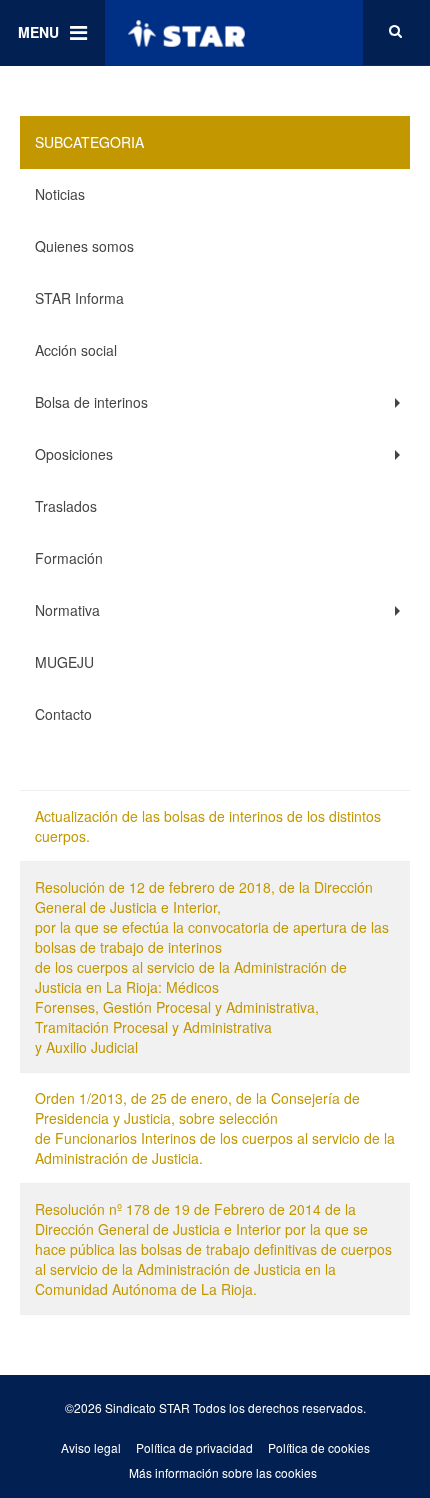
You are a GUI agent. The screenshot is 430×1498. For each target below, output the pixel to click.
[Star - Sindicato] (186, 33)
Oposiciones (74, 454)
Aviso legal (91, 1447)
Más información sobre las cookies (223, 1472)
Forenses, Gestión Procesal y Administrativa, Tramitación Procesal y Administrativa (177, 1017)
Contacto (63, 714)
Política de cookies (319, 1447)
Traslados (66, 506)
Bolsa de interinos (91, 402)
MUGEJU (64, 662)
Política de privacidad (194, 1447)
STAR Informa (79, 298)
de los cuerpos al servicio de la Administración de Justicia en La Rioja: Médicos (191, 977)
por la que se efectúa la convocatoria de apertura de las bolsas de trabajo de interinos (212, 937)
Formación (69, 558)
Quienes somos (84, 246)
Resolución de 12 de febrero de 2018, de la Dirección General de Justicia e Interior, (204, 897)
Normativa (67, 610)
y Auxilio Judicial (86, 1047)
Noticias (60, 194)
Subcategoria (89, 142)
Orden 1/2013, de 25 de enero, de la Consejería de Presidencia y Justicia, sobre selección (197, 1108)
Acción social (76, 350)
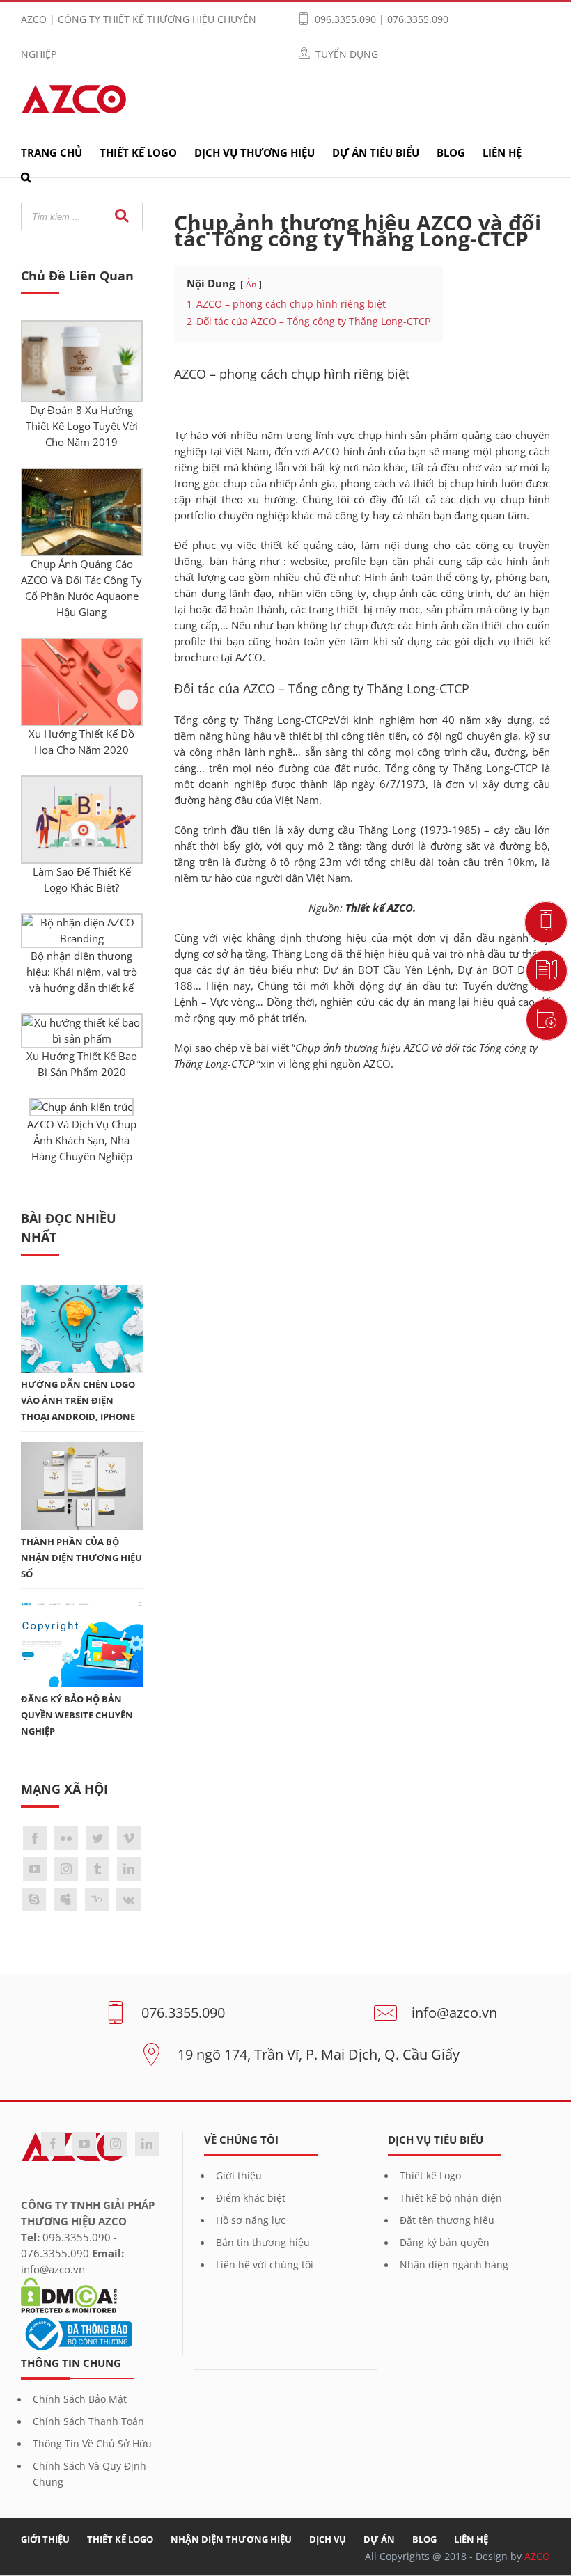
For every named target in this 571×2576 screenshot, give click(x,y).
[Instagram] (66, 1869)
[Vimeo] (129, 1838)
·····
What you have to do: Give back the records exactly, minus any pictures.

The answer:
You are a GUI agent. The screenshot is 430×1498. For each target below, output the pixel to click.
[Star - Sindicato] (186, 33)
Oposiciones (74, 454)
Aviso legal (91, 1447)
Más información sobre las cookies (223, 1472)
Forenses, Gestión Procesal y Administrativa, Tramitación Procesal y Administrativa (177, 1017)
Contacto (63, 714)
Política de cookies (319, 1447)
Traslados (66, 506)
Bolsa de interinos (91, 402)
MUGEJU (64, 662)
Política de privacidad (194, 1447)
STAR Informa (79, 298)
de los cuerpos al servicio de la Administración de Justicia en La Rioja: Médicos (191, 977)
por la que se efectúa la convocatoria de apertura de las bolsas de trabajo de interinos (212, 937)
Formación (69, 558)
Quienes somos (84, 246)
Resolución de 12 de febrero de 2018, de la Dirección General de Justicia e Interior, (204, 897)
Normativa (67, 610)
y Auxilio Judicial (86, 1047)
Noticias (60, 194)
Subcategoria (89, 142)
Orden 1/2013, de 25 de enero, de la Consejería de Presidencia y Justicia, sobre selección (197, 1108)
Acción social (76, 350)
For every named target in this 571×2576 screenshot, give click(x,y).
[Instagram] (66, 1869)
[Vimeo] (129, 1838)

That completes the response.